Buckingham Palace returns to the old opaque playbook
When the Palace announced that King Charles had a benign enlarged prostate, it appeared to mark a new era of transparency. But all that has changed with his cancer diagnosis.
When the Palace announced last month that King Charles, 75, had a benign enlarged prostate, it appeared to mark a new era for an institution not hitherto known for its transparency.
In January much was made of the King wishing to share the diagnosis of an enlarged prostate. The statement from Buckingham Palace explained this new openness, saying: “In common with thousands of men each year, The King has sought treatment for an enlarged prostate.
“His Majesty’s condition is benign and he will attend hospital next week for a corrective procedure. The King’s public engagements will be postponed for a short period of recuperation.”
It was the King’s wish, aides said, that by sharing details of his condition he might encourage other men experiencing the same symptoms to seek medical advice.
As a result, Public Health England recorded a surge in traffic to its website, which lists the symptoms of the condition. The King, and his team at Buckingham Palace, received plaudits for being so open. Was this a new era of openness in the house of Windsor? Not necessarily.
This week there was a very different story. This time it was a much more serious condition. Protocols were in place to inform a range of the world leaders and the statement was more opaque.

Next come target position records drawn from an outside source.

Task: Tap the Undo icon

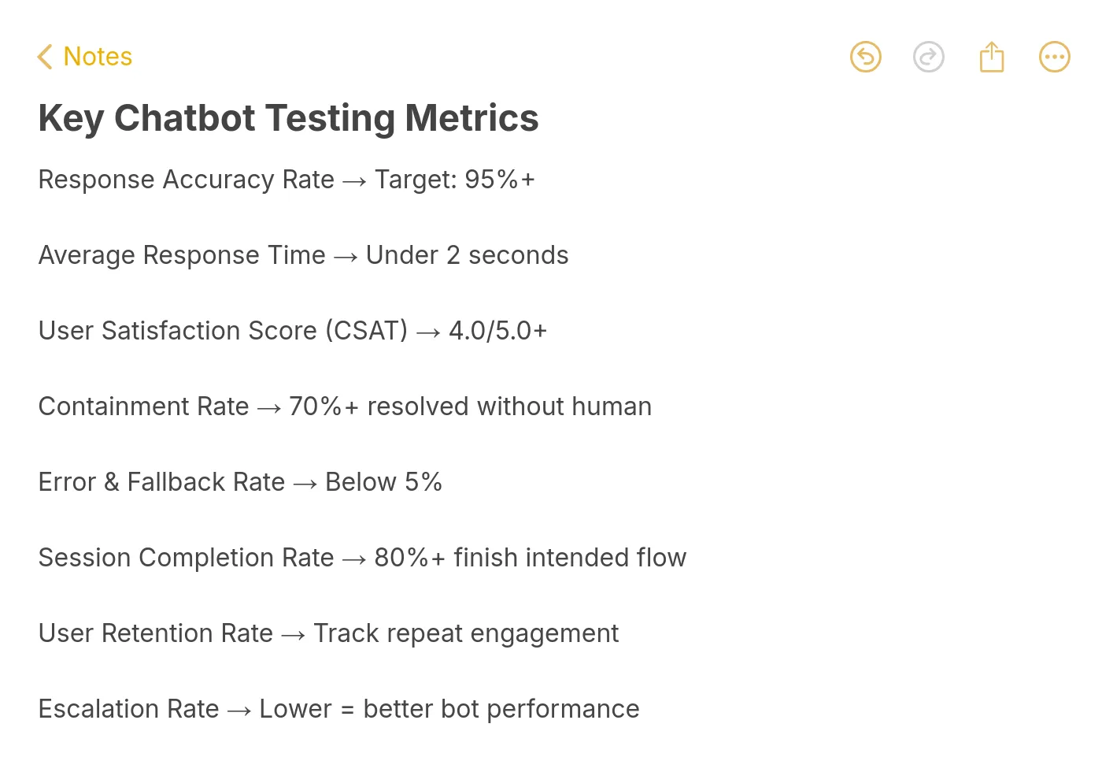Action: point(866,56)
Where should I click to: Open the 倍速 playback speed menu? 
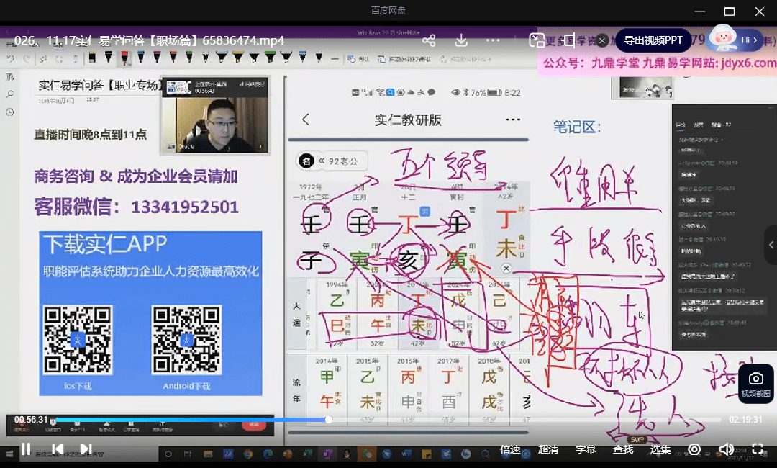pyautogui.click(x=510, y=449)
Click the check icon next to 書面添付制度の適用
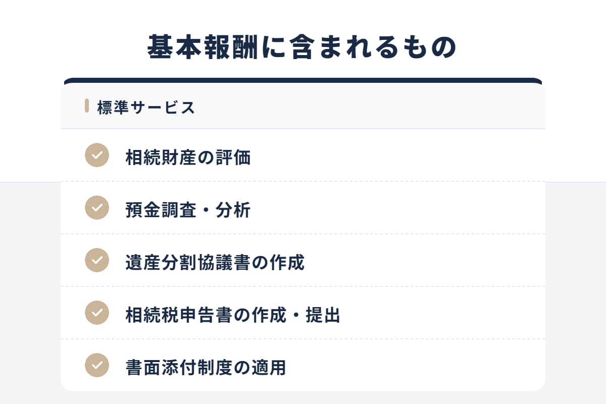 97,365
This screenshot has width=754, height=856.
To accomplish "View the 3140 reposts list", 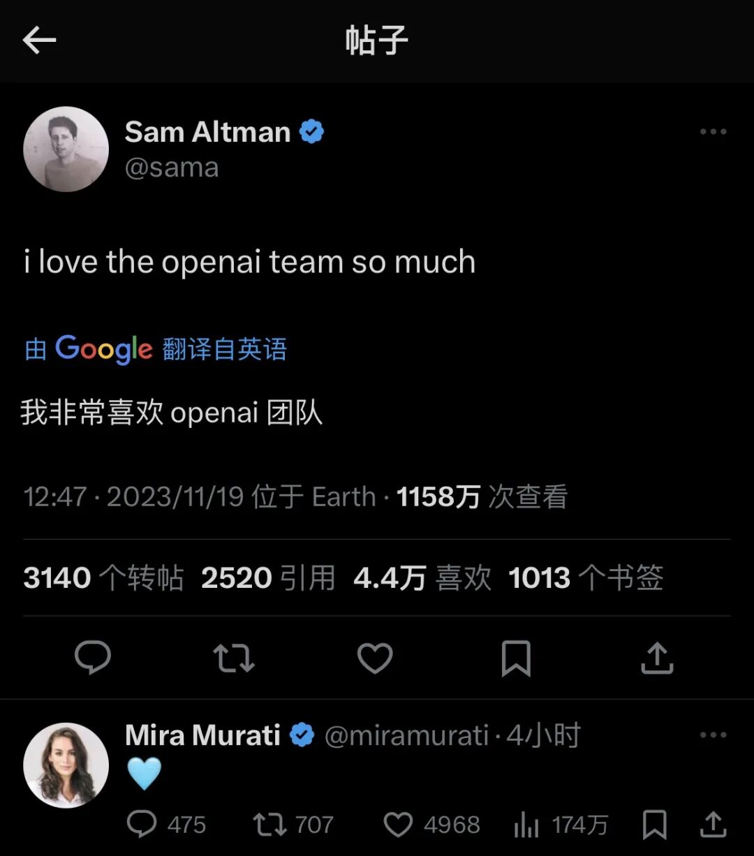I will pos(103,578).
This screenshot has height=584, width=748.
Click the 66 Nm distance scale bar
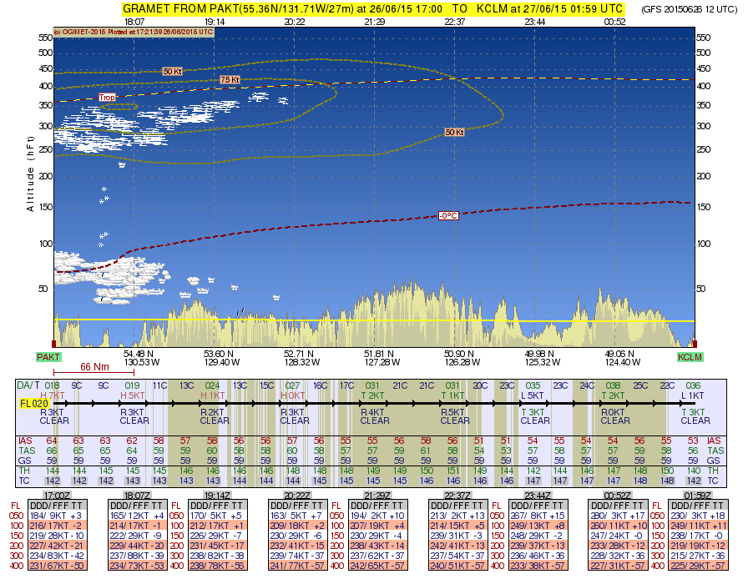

They announced that the King had cancer but refused to be drawn on what precise form of cancer it was, beyond saying that it was not prostate cancer. There was also no information about what treatment the King would be receiving.
Yet by choosing to be open one minute and not the next, they may well inspire unwanted speculation. The King wishes to keep details private, aides say, which is perfectly understandable. There may also an unexpected benefit to not revealing all the details. By not narrowing his announcement down to one form of cancer, the King is arguably throwing his arms around everyone with any variation of the life-threatening disease.
This strategy, however, runs the risk of leaving many people to assume that the King’s condition is more sinister than the Palace is letting on. Or, worse, that in releasing some information but not all of it, they are hiding something.
The Palace has not ruled out revealing more details of the King’s condition in future, but that seems unlikely. What we know of recent royal history is that certain conditions may be divulged and others not.
Former palace aides mutter that they were always very open about Prince Philip’s ill health over the years. They point to a public announcement in 2011, when Philip was flown to hospital after suffering chest pains while the royal family was preparing for Christmas. An announcement said that he had been treated for a blocked coronary artery at Royal Papworth Hospital in Cambridgeshire and had been fitted with a stent.
Yet as the late Queen and Prince Philip got older, the Palace moved to a new position, saying that it would not “provide a running commentary” on the ill health of the increasingly frail monarch and consort. Instead, to maintain the dignity of the sovereign in her old age, there were merely several oft-repeated phrases. When the late Queen was forced to miss public engagements, for example, she was said to have “mobility issues”.
The most feared phrase, perhaps, was when the Palace said that either Philip or the Queen were “in good spirits”. It was not long before the expression came to have the same dread-inducing effect on royal correspondents as a beleaguered minister said to have the “full backing” of the prime minister, only to be ousted days later.
No doubt that will be something which, this time round, the Palace is keen to avoid.